• _Arbeitsanweisung_
Gib alle folgenden Zeilen vollständig wieder und verschiebe dabei jede Zahl in den Antworten, also Koordinaten und Größenangaben, um 11 nach oben. Lass die Bilder in deiner Ausgabe weg.

====== Zeilen ======

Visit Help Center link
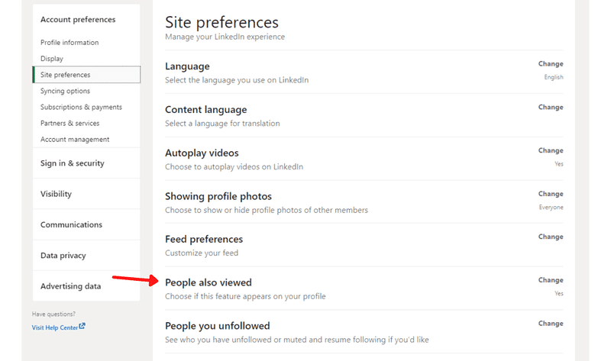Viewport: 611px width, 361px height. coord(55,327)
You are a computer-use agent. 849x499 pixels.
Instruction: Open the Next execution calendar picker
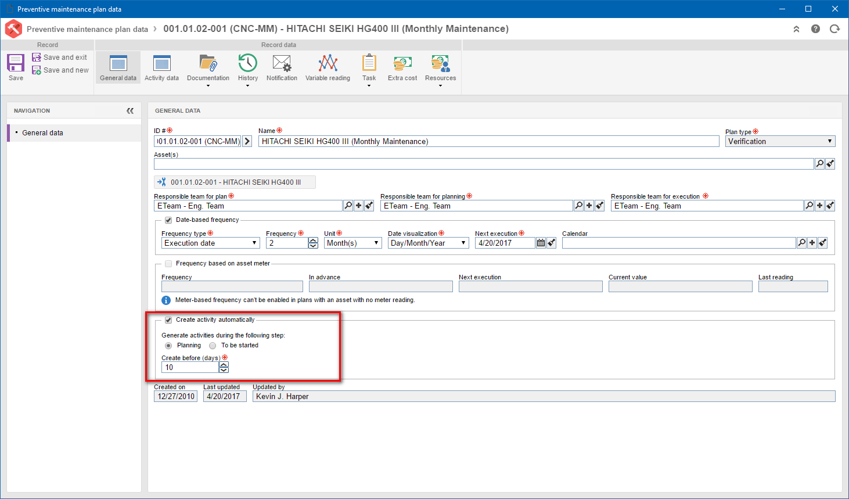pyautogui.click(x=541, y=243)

======

• _Vollständige Antwort_
Visit Help Center link
Viewport: 622px width, 372px height. coord(66,338)
You are a computer-use agent. 849x499 pixels.
Instruction: Open the Next execution calendar picker
pyautogui.click(x=552, y=254)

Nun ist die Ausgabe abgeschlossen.